Data kependudukan melalui KTP elektronik dilakukan dengan merekam data sidik jari, dan iris mata. Setidaknya 95 persen warga Indonesia telah didata kependudukannya.
Data kependudukan merupakan awal bagi pelayanan publik. Data yang akurat akan menciptakan pelayanan yang baik dari institusi publik bagi masyarakat.
Data yang baik harus memiliki dua kriteria. Yaitu semua penduduk tercatat dan tidak ada data ganda.

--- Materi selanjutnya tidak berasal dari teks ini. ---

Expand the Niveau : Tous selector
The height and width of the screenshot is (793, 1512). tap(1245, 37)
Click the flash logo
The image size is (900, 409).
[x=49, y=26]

Selama ini, pemerintah belum dapat menyediakan data yang akurat. KTP elektronik diharapkan dapat memberi kemudahan untuk memperoleh data masyarakat yang lebih baik dan akurat.
Akurasi diperoleh dari rekaman sidik jari dan iris mata. Dua hal ini akan menjadi basis data sehingga meski pun alamat berubah, dengan sidik jari akan segera teridentifikasi.
Penerapan ini belum banyak dilakukan di negara lain. Negara yang sudah melakukan ini antara lain Jerman yang memulai pada 2010.
Kemendagri akan terus melakukan pembaruan data kependudukan. "Setiap hari ada saja yang baru berusia 17 tahun dan menikah," kata Irman. Sehingga, pembaruan harus dilakukan yerus-menerus.
Data kependudukan ini yang dipakai oleh PT Kustodian Sentral Efek Indonesia (KSEI) sebagai basis data investor. Direktur Utama KSEI Heri Sunaryadi mengatakan, selama ini data investor hanya bergantung pada data dari pemegang rekening efek.
Kerja sama dengan kemendagri diharapkan dapat memperbaiki data nasabah dan tidak ada lagi data ganda. "Data kependudukan menjadi acuan pengadministrasian basis data investor pasar modal yang lebih baik," kata Heri.